(Records contained in a dataset)
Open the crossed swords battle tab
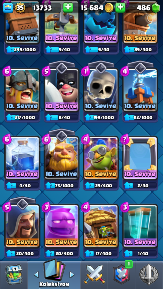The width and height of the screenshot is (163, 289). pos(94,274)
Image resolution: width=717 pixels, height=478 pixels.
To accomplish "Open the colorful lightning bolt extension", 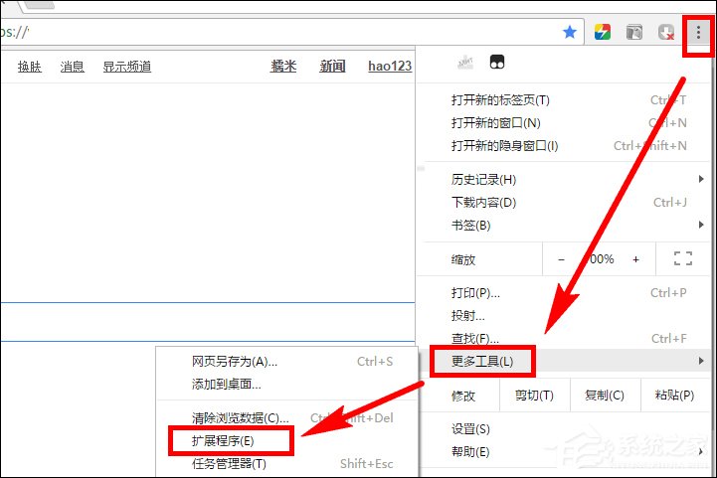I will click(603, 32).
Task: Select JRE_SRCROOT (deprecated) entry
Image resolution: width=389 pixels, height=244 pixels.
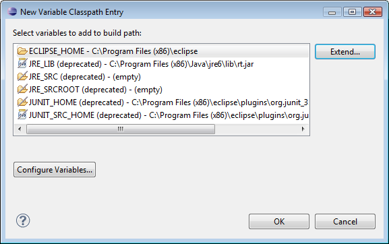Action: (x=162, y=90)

==

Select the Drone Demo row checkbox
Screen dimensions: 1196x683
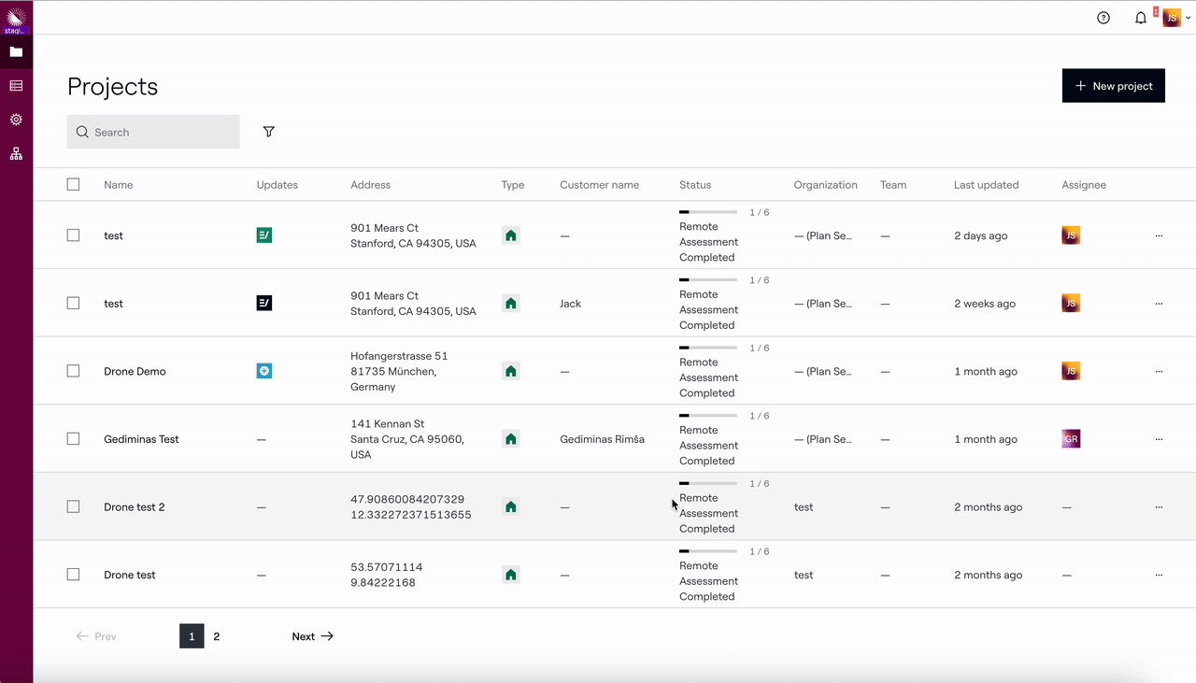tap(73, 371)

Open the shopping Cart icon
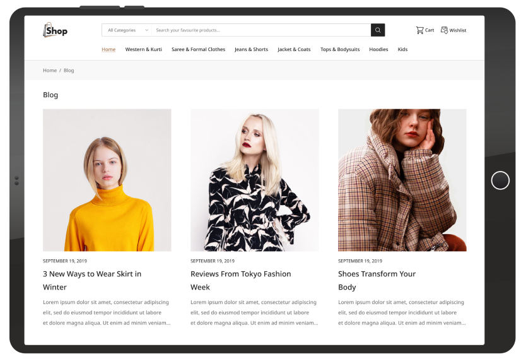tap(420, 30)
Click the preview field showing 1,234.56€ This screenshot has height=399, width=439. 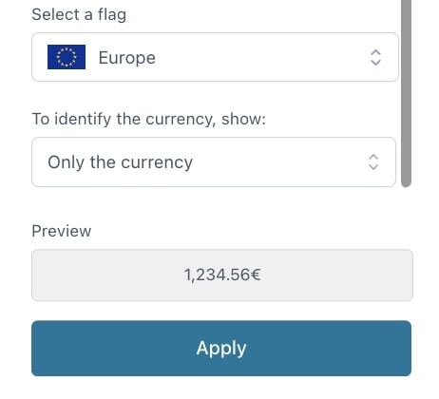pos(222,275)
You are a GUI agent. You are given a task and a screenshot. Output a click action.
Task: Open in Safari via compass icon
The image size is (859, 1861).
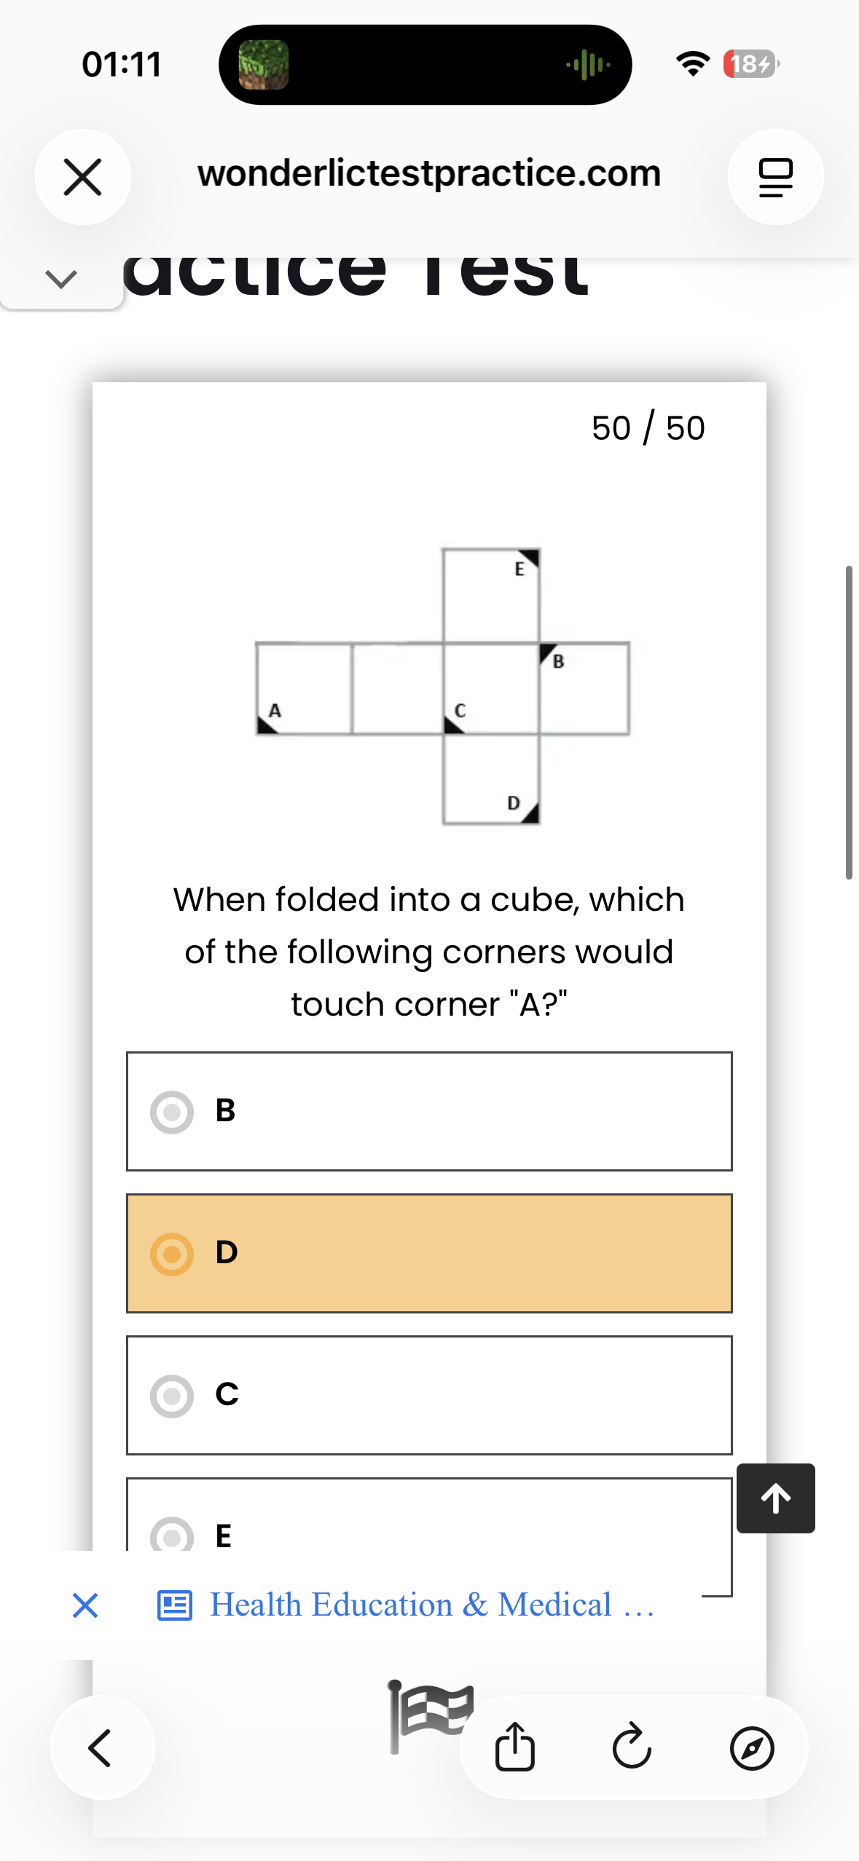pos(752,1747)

Directions for this task: For each line in the data that holds the word "Select", copy the line.

Solution to this exercise:
Task: Select JRE_SRCROOT (deprecated) entry
Select the Drone Demo row checkbox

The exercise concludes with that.